Subsequently, the generation unit 12 determines whether or not to correct the images acquired by the acquisition unit 11 (S2). Here, the generation unit 12 may determine whether to correct the image acquired by the acquisition unit 11, for example, based on the generated random number or the like (randomly). In this case, for example, the generation unit 12 may randomly determine whether or not to correct the image so that the correction ratio of the image is approximately a specific ratio. Thus, for example, it is possible to cause the same convolutional neural network to perform learning more adapted to both the posture estimation and the type estimation of the subject. The specific ratio may be set in advance by a user of the information processing device 10 or the like.


When it is determined that the image is not to be corrected (NO in S2), the generation unit 12 outputs the image acquired by the acquisition unit 11 and not corrected to the generation unit 13 as an image for training (S3), and proceeds to S5 process.


On the other hand, when it is determined that the image is to be corrected (YES in S2), the generation unit 12 outputs the image obtained by correcting the image (the “first image”) (the “third image”) acquired by the acquisition unit 11 to the generation unit 13 as an image for training (S4). Here, for example, the generation unit 12 may generate a third image in which at least one of a value indicating a color (for example, a RGB value), a brightness, a saturation, and a hue of each pixel of the first image is changed.


In this case, for example, the generation unit 12 may generate a third image in which each pixel value of the first image is changed so that each value of the average value and the standard deviation becomes a specific value. As a result, compared with the first image, a third image in which the color of the object is changed but the outline of the object is clarified is generated. As a result, for example, the estimation of the type of the object can be performed with higher accuracy even for an image with a strong shadow or the like. Further, for example, the estimation of the type of the object can be performed with higher accuracy even for an object that is close to transparent or an object that is close to the color of a background object.
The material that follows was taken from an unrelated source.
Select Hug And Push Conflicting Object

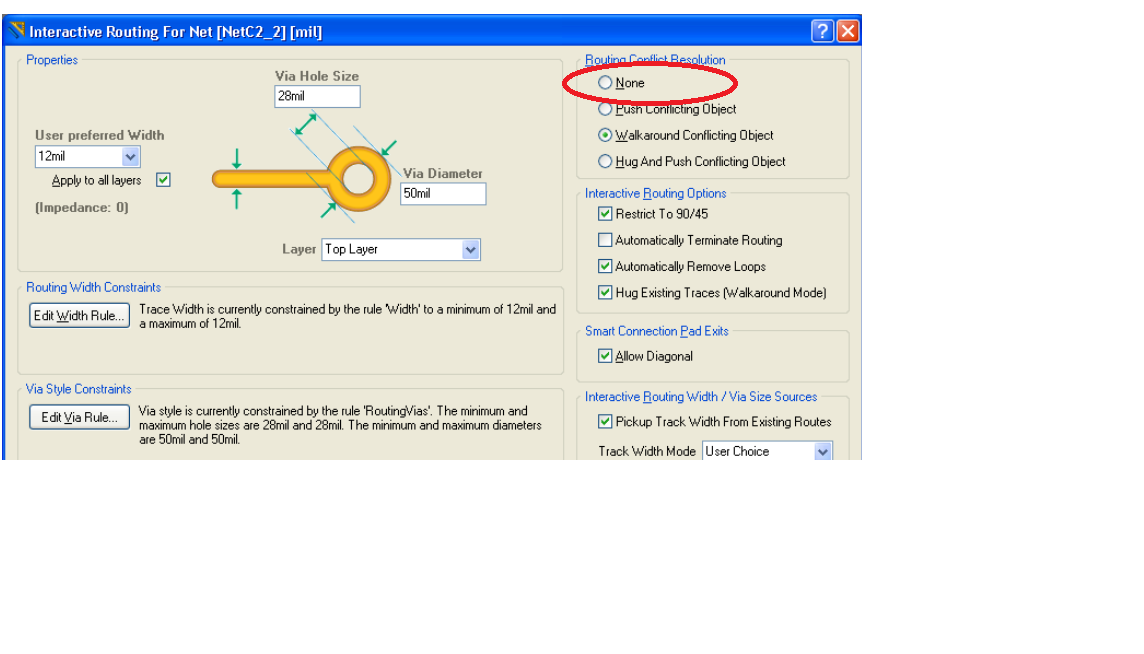click(605, 161)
Note that, for example, the generation unit 12 may randomly determine the average value and the standard deviation based on a random number or the like. Note that the value indicating the color of the pixel may be, for example, a value of RGB (Red, Green, Blue). The brightness of the pixel may be calculated by, for example, a 0.3 R+0.6 G+0.1 B or the like.


Further, the generation unit 12 may average each pixel value of the first image with a pixel width determined at random or the like, for example. As a result, for example, it is possible to learn even an image in which the outline of the object is unclear. Therefore, for example, in the information processing device 20, even when the size (the number of pixels) of an image captured by the imaging device at the time of estimation of the posture or the like is relatively small, it is possible to estimate the image with higher accuracy. Further, the generation unit 12 may change (process) each pixel value of the first image with, for example, the intensity of the motion blur determined at random or the like. Thus, for example, in the information processing device 20, even when the blur caused by the vibration or the like of the image captured by the imaging device at the time of estimation of the posture or the like is relatively large, it is possible to estimate the image with higher accuracy.


Subsequently, the generation unit 13 performs machine learning using the same convolutional neural network on the basis of the image outputted by the generation unit 12 and the information indicating the attitude and the type corresponding to the subject ID in the respective images included in the record acquired by the acquisition unit 11 (S5). Here, the generation unit 13 may use, for example, Residual Network (ResNet), EfficientNet, DenseNet, or FastR-CNN as the convolutional neural network. Here, the generation unit 13 may use the image as training data and learn the posture and the type of one or more subjects as correct answer labels. Accordingly, a trained model is generated that estimates the posture and the type of each subject in the fourth image using the same convolutional neural network based on the fourth image captured by the image capturing device.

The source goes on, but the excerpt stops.